Anxious and unsure, feeling exhausted and alone with her heart still aching over the coldhearted way Sharif had tried to seduce her, the way he’d kissed her, Irene had finally gotten out of bed. She’d taken a shower and dressed. No fancy designer clothes this time, but her own plain cotton T-shirt and hoodie and jeans fit for traveling. Going down to the breakfast room, she’d filled her plate with a mountain of food. She’d numbly sat down alone at the table.
Then she’d felt a shiver of awareness behind her. Without turning, she knew who’d just come into the breakfast room. A dark shadow came across the table in front of her.
“I want you to come work for me. At my palace in Makhtar.”
It was the same husky voice that had haunted her dreams. Irene looked up from her plate of food. A shiver went through her body as she met Sharif’s dark eyes, a hard aching tingle across her lips, which he’d bruised every bit as thoroughly as her heart.
He was once again dressed in his full sheikh regalia, with his bodyguards hovering behind him, the full presence of the Emir of Makhtar. And he’d never looked so handsome. The ultimate male figure of every woman’s romantic fantasy. Or at least hers.
Wrong, she told herself fiercely.

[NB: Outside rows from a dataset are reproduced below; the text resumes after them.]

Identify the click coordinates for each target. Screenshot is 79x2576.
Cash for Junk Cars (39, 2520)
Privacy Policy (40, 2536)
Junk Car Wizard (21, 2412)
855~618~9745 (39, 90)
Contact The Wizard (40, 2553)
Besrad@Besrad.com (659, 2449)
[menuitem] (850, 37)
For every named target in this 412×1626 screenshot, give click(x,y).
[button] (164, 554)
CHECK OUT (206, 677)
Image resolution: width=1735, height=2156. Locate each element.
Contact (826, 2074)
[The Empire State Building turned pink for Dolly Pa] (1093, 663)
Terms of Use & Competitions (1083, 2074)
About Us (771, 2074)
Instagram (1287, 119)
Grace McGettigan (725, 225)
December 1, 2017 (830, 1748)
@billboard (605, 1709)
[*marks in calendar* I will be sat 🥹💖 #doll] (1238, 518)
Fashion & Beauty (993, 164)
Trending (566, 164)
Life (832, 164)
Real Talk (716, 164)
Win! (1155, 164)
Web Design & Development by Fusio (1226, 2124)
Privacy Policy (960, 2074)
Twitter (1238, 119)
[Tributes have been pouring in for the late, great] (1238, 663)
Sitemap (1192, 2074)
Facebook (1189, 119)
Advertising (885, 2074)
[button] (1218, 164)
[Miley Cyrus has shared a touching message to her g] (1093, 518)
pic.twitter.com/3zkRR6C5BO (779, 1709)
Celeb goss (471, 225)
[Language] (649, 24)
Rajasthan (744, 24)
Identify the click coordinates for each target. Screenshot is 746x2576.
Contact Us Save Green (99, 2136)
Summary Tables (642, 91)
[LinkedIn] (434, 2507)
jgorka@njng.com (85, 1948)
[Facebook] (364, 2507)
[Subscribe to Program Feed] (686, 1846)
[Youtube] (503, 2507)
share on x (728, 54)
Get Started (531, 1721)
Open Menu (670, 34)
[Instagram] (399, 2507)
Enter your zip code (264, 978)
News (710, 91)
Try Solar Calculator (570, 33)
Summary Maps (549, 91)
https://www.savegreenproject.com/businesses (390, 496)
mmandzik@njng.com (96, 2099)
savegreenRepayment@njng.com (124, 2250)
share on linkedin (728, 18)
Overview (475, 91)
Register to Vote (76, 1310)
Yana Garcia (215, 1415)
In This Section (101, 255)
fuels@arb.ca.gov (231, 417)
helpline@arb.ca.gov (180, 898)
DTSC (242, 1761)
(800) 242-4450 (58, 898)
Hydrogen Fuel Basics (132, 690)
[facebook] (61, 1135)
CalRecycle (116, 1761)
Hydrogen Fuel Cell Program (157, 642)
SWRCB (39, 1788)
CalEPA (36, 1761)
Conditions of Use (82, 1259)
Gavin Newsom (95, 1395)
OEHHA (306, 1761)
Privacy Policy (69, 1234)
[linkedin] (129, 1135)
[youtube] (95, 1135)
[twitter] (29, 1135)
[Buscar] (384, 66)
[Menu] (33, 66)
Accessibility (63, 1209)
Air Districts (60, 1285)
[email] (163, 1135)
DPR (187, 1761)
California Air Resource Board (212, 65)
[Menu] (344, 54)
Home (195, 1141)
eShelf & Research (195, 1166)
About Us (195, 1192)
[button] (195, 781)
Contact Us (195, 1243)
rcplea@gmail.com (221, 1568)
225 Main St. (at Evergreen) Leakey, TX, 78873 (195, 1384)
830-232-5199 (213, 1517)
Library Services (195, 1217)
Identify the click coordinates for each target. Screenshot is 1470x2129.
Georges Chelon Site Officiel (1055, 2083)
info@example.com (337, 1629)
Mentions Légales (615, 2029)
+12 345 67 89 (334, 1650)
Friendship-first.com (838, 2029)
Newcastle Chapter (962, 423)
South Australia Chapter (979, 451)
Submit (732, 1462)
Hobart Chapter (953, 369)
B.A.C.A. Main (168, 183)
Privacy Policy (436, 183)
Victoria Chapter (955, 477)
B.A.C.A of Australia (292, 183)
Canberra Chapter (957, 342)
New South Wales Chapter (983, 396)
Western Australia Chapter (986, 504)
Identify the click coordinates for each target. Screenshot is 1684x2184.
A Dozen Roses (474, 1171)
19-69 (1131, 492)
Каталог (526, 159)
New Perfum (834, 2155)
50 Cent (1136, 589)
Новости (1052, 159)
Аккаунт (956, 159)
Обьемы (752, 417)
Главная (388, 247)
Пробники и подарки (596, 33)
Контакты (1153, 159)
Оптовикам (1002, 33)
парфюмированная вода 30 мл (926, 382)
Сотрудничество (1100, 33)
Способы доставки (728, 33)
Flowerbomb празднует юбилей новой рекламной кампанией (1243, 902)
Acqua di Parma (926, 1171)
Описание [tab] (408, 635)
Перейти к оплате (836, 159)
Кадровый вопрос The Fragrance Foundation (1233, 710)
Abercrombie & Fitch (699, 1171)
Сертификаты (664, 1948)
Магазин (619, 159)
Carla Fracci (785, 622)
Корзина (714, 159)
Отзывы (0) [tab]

Her ultimate fantasy was a smart, funny, loyal man who would mow the lawn of their little cottage, read books to their children and love her forever. A man who would notice if a little neighbor child walked past the house, crying after her first day of school. A man who would roll up the sleeves of his old shirt, pull down his cap and go up to the school to make sure it never happened again. Her mother hadn’t done it. She’d never known her father, either. Irene had been an accident, a mistake. Her mother had told her that all her life. Stupid condom didn’t work. Don’t know which one.
But after the first day of kindergarten, Dorothy Abbott had been the mother who’d comforted her, Bill Abbott the father who’d protected her. That was the house Irene wanted to live in. The parents she would someday give her own children.